* _Aim of the exercise_:
Retype the records below exactly as they appear.

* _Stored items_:
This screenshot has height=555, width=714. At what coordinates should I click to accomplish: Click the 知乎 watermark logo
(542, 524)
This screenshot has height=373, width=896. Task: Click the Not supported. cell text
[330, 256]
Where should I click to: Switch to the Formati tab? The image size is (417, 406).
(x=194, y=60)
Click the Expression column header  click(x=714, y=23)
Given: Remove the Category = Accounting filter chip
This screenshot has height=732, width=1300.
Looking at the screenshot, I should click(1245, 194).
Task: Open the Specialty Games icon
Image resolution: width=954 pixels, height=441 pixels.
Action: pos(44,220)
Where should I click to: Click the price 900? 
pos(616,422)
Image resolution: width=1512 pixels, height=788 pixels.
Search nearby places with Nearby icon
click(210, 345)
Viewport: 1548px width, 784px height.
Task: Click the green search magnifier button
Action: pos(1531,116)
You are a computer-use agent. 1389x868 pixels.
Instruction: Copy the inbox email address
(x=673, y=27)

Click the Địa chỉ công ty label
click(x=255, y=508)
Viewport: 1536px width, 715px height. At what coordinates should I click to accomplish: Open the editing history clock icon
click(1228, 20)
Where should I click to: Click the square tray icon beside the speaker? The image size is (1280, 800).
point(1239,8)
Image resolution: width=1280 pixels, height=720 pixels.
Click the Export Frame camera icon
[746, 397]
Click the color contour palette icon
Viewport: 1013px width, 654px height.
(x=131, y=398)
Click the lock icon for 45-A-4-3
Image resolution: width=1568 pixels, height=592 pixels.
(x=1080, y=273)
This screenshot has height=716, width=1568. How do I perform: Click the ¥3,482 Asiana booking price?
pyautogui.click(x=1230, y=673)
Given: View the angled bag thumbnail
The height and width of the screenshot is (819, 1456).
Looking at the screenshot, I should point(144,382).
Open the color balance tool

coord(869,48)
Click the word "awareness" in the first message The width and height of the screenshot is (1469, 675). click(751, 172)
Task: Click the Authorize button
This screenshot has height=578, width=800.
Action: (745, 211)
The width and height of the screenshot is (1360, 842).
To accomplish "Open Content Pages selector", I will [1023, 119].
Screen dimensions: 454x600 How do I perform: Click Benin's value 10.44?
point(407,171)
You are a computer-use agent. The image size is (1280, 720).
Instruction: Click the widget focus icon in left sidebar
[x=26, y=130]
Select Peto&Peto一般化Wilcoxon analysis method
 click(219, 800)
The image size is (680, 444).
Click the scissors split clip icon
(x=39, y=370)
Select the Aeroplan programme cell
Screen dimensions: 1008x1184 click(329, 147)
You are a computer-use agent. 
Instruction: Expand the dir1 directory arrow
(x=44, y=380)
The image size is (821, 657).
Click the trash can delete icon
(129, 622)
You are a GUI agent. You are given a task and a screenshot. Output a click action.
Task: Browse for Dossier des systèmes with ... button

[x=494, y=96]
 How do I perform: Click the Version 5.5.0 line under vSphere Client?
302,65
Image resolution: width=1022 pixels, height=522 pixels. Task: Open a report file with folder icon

* _Answer for this exercise_:
This screenshot has height=555, width=714. At what coordinates should I click to accomplish: Click the 知乎 watermark logo
(542, 524)
This screenshot has height=373, width=896. Task: Click the Not supported. cell text
[330, 256]
Where should I click to: Switch to the Formati tab? The image size is (417, 406).
(x=194, y=60)
Click the Expression column header  click(x=714, y=23)
Given: Remove the Category = Accounting filter chip
This screenshot has height=732, width=1300.
Looking at the screenshot, I should click(1245, 194).
Task: Open the Specialty Games icon
Image resolution: width=954 pixels, height=441 pixels.
Action: pos(44,220)
Where should I click to: Click the price 900? 
pos(616,422)
Image resolution: width=1512 pixels, height=788 pixels.
Search nearby places with Nearby icon
click(210, 345)
Viewport: 1548px width, 784px height.
Task: Click the green search magnifier button
Action: pos(1531,116)
You are a computer-use agent. 1389x868 pixels.
Instruction: Copy the inbox email address
(x=673, y=27)

Click the Địa chỉ công ty label
click(x=255, y=508)
Viewport: 1536px width, 715px height. At what coordinates should I click to accomplish: Open the editing history clock icon
click(1228, 20)
Where should I click to: Click the square tray icon beside the speaker? The image size is (1280, 800).
point(1239,8)
Image resolution: width=1280 pixels, height=720 pixels.
Click the Export Frame camera icon
[746, 397]
Click the color contour palette icon
Viewport: 1013px width, 654px height.
(x=131, y=398)
Click the lock icon for 45-A-4-3
Image resolution: width=1568 pixels, height=592 pixels.
(x=1080, y=273)
This screenshot has height=716, width=1568. How do I perform: Click the ¥3,482 Asiana booking price?
pyautogui.click(x=1230, y=673)
Given: View the angled bag thumbnail
The height and width of the screenshot is (819, 1456).
Looking at the screenshot, I should point(144,382).
Open the color balance tool

coord(869,48)
Click the word "awareness" in the first message The width and height of the screenshot is (1469, 675). click(751, 172)
Task: Click the Authorize button
This screenshot has height=578, width=800.
Action: (745, 211)
The width and height of the screenshot is (1360, 842).
To accomplish "Open Content Pages selector", I will [1023, 119].
Screen dimensions: 454x600 How do I perform: Click Benin's value 10.44?
point(407,171)
You are a computer-use agent. The image size is (1280, 720).
Instruction: Click the widget focus icon in left sidebar
[x=26, y=130]
Select Peto&Peto一般化Wilcoxon analysis method
 click(219, 800)
The image size is (680, 444).
Click the scissors split clip icon
(x=39, y=370)
Select the Aeroplan programme cell
Screen dimensions: 1008x1184 click(329, 147)
You are a computer-use agent. 
Instruction: Expand the dir1 directory arrow
(x=44, y=380)
The image size is (821, 657).
Click the trash can delete icon
(129, 622)
You are a GUI agent. You are given a task and a screenshot. Output a click action.
Task: Browse for Dossier des systèmes with ... button

[x=494, y=96]
 How do I perform: Click the Version 5.5.0 line under vSphere Client?
302,65
Image resolution: width=1022 pixels, height=522 pixels. Task: Open a report file with folder icon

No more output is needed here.